Cristo cargó con el pecado de la humanidad para que el pecador pudiera tener otra oportunidad. “Todo aquel que comete pecado, infringe también la ley; pues el pecado es infracción de la ley. Y sabéis que él apareció para quitar nuestros pecados, y no hay pecado en él. Todo aquel que permanece en él, no peca; todo aquel que peca, no le ha visto, ni le ha conocido” (1 Juan 3:46).
Cuando Cristo dio el Sermón del Monte, los fariseos estaban presentes vigilando cada palabra. El Señor leyó sus corazones; sabía que estaban preparados para resistir la luz. Su prejuicio contra él continuaba creciendo y pensaban en sus corazones que Jesús iba a destruir la ley. Pero mientras su ira se acumulaba dentro de ellos, sus oídos escucharon la respuesta a sus pensamientos:
“No penséis que he venido para abrogar la ley o los profetas; no he venido para abrogar, sino para cumplir. Porque de cierto os digo que hasta que pasen el cielo y la tierra, ni una jota ni una tilde pasará de la ley, hasta que todo se haya cumplido.
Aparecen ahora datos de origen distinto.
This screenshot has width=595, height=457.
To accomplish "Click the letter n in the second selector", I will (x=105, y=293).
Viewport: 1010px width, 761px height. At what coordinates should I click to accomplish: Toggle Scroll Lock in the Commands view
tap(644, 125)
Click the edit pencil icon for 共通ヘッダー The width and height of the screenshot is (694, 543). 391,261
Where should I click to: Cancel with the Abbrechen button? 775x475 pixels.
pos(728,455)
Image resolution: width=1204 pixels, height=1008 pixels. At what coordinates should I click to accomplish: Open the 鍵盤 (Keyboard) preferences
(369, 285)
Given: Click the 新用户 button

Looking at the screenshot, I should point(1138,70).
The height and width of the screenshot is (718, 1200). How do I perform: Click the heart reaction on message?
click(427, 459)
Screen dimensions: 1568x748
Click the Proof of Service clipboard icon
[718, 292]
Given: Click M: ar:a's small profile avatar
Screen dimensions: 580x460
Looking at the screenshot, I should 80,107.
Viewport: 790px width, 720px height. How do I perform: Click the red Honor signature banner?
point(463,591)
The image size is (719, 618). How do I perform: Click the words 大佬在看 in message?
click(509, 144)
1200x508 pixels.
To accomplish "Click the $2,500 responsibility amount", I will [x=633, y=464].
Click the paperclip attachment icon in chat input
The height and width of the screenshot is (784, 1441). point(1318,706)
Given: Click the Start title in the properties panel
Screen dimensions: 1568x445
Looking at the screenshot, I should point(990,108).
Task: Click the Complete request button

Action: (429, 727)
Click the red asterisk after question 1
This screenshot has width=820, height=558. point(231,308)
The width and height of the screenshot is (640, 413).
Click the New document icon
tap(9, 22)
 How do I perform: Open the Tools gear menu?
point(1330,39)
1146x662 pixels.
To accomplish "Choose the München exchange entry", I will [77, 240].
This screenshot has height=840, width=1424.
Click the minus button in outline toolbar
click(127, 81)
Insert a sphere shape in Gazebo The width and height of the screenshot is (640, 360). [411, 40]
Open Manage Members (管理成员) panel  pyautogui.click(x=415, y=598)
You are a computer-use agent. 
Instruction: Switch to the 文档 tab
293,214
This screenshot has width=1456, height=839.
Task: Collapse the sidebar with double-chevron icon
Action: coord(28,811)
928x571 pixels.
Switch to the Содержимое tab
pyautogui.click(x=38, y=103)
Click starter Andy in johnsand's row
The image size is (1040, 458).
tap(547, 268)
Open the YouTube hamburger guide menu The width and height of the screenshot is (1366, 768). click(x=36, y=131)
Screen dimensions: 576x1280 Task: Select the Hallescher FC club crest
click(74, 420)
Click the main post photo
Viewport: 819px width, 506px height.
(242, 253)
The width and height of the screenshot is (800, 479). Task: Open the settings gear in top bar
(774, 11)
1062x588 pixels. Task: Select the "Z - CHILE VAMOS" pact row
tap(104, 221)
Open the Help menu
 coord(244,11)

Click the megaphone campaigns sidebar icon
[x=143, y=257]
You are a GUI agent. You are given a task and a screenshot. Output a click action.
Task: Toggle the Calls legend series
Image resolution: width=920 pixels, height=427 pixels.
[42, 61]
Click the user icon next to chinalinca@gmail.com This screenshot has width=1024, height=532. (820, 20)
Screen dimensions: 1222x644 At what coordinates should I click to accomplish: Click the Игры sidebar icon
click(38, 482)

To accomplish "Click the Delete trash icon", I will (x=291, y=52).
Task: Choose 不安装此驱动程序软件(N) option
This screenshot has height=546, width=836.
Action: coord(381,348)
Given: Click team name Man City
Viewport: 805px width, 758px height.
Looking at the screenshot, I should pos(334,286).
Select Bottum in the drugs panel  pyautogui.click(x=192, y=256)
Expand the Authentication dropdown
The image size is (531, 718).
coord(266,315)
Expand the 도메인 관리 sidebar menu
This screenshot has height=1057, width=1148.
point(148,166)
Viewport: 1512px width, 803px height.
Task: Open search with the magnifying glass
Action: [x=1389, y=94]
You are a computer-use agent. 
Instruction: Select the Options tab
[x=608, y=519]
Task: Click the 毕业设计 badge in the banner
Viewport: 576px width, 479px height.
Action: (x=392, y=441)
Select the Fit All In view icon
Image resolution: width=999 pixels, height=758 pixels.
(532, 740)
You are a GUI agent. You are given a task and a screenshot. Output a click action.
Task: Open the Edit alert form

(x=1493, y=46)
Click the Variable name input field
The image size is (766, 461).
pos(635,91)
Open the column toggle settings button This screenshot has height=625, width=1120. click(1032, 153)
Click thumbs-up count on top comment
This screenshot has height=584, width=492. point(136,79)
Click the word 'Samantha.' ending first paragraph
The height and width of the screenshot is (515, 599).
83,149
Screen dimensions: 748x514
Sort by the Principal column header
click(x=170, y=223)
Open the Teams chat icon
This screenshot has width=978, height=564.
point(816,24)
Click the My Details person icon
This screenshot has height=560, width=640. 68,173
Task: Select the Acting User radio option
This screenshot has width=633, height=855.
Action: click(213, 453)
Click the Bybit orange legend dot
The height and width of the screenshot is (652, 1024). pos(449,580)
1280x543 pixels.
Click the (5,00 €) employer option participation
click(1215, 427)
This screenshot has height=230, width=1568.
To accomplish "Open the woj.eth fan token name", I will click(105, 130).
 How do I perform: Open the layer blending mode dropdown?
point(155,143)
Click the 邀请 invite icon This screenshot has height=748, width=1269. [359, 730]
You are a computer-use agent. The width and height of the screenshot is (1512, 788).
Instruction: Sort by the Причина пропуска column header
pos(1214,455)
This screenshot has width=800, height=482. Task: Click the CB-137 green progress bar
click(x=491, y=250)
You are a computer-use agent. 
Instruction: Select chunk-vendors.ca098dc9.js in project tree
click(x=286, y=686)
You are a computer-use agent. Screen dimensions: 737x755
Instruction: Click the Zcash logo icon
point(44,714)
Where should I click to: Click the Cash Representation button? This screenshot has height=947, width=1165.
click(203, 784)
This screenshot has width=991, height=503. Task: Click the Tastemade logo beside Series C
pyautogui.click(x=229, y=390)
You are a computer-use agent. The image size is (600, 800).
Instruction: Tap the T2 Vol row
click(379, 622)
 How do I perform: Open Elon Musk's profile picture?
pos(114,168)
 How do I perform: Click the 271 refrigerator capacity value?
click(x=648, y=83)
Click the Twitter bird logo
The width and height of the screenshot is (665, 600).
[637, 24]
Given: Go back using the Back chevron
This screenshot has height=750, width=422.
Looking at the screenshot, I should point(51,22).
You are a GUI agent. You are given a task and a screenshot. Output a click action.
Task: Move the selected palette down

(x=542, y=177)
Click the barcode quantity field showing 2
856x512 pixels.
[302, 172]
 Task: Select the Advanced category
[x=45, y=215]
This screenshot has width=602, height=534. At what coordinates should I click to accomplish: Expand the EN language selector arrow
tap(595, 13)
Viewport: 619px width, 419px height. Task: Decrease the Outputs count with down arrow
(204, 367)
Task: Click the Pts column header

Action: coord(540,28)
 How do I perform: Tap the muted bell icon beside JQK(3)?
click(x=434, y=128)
De manera que cualquiera que quebrante uno de estos mandamientos muy pequeños, y así enseñe a los hombres, muy pequeño será llamado en el reino de los cielos; mas cualquiera que los haga y los enseñe, éste será llamado grande en el reino de los cielos” (S. Mateo 5:17-19) (Review and Herald , 15 de noviembre de 1898).